まっくら
上から見た時に、深くない。
そう思ったから。
勾配がついてて足場があると見えていたから、1.5mくらい下の踊り場状の所に降りるつもりだった。
腕を伸ばして足元を探りながらズルズルと降りた。
横にさらにくぼみがあるからそこにしゃがんで居れば隠れていられそうだと践んでいた。
床下収納の蓋を閉めると真っ暗になるが、キーリングにつけている三灯LEDの小さなライトで足元と頭上の確認をする。すこし湿っているが濡れていない。
見つかりませんように。
彼らしくない振舞いで、まるで心中に持ちこまれそうで怖かった。
なぜあんなに思いつめていたのだろう。
直に座り込むので尻が冷たいし骨が固い地面に当たって痛い。
こんなところで暗闇に隠れんぼとか嫌すぎる。
頭上に注意を向けながら入って3分で後悔する。
静かにしていると微弱な余震すらも気になる。
埋まる恐怖と迫る元上司の恐怖。
膝を抱えて涙ぐんでると、気配がする。
その上、シッポから落ちてくる大蛇とか動かないサソリとか毒蜘蛛か?
ライトを灯す。
小さい毛皮の生物が視界をよぎった。
「っひぃぃー!!」
外に声がもれるから叫んじゃいけないのに。
「っっ!!チフス、ペスト、コレラ、エキノコックス!」
やばい。消毒液もっていたかな。とりあえず、えんがっちょ?
「無礼な。お前こそ風土病持ちだろう?」
動揺するわたしの耳に響く低い声。

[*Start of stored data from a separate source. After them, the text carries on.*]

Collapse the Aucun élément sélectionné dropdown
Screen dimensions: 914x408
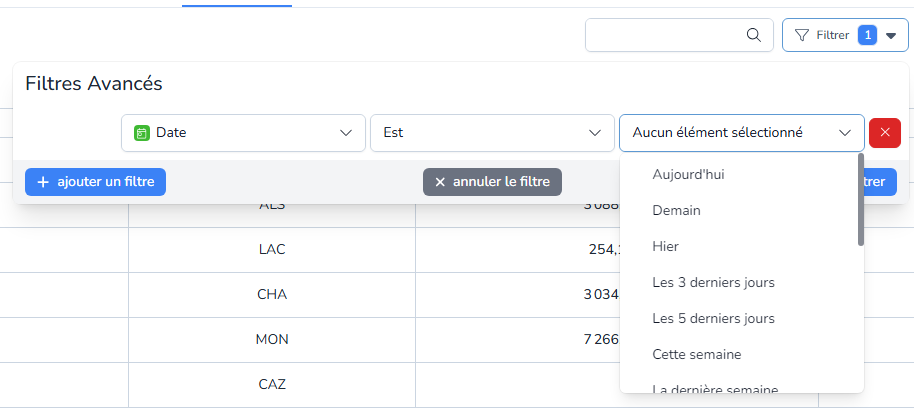coord(845,132)
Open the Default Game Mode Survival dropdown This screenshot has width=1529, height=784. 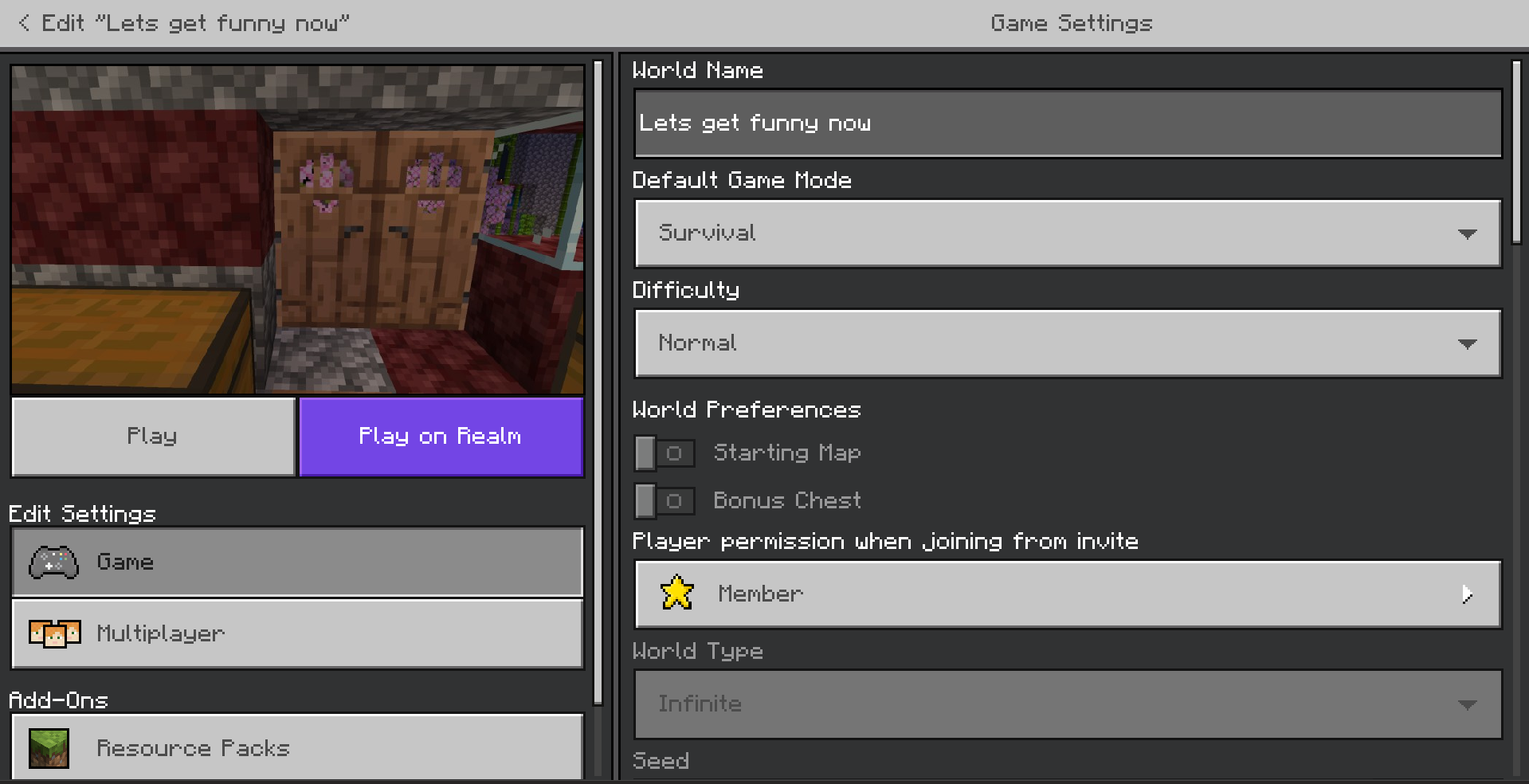[1068, 233]
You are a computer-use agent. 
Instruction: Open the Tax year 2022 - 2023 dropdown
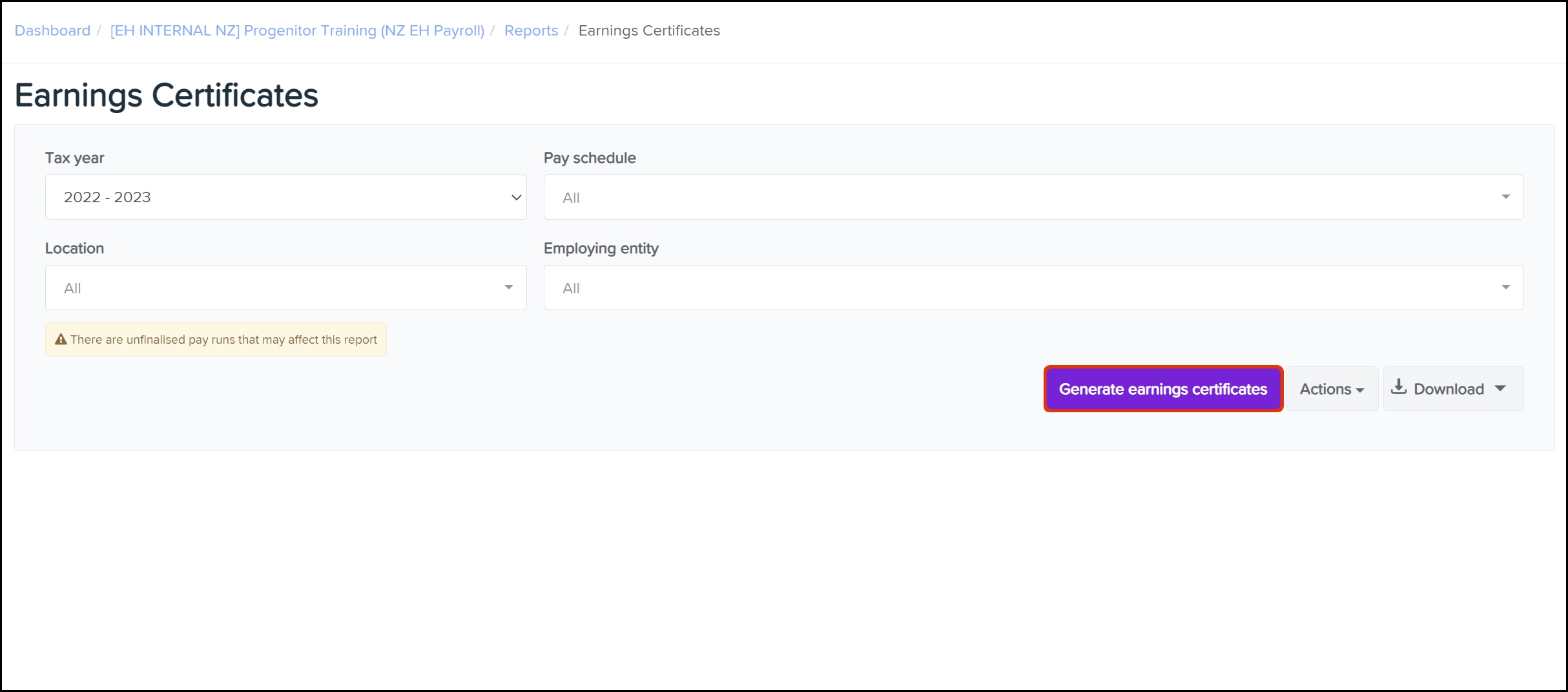(285, 197)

聞き覚えがない。誰だ?
小さな灯りがグルグルと洞の中を巡る。
足元にチワワサイズの耳の大きな齧歯類が数頭、逃げずに身体を起こしている。
警戒?
「おい。まぶしい」
わあ。この齧歯類の声か!小さいのになんで声が成人男性?
「成獣だからな。われわれは清潔だぞ。衛生的に暮らしているからな。見ろ、洞の中にカビもぬかるみもない。お前の足のほうが汚い」
…あぁぁ。土足で失礼しました。
保菌者ってのも、あれ?
っていうかわたしのほうがインフルエンザ?ノロ?ロタ?
とりあえず上から飛沫が散るのはまずいか。
ポケットを探れば予備のマスクが出てくる。
今日び、ノーブラで人前に出るよりマスク無しで対面するほうがバツが悪い。
「とんだ失礼を申しました」
ネズミさんごめん。
「いや、おれらチンチラだから!」
別の掠れた声が訂正してくる。
「重ね重ねご無礼を」
いや、寡聞にしてチンチラ、初めましてなんだ。
まあ、まっくらだからどっちでもわかんないや。
「ザツだなあ」
背後から呆れたような声もする。
囲まれているのか。小さい齧歯類に包囲されているとか、わたしはリリパット王国に着いたのか。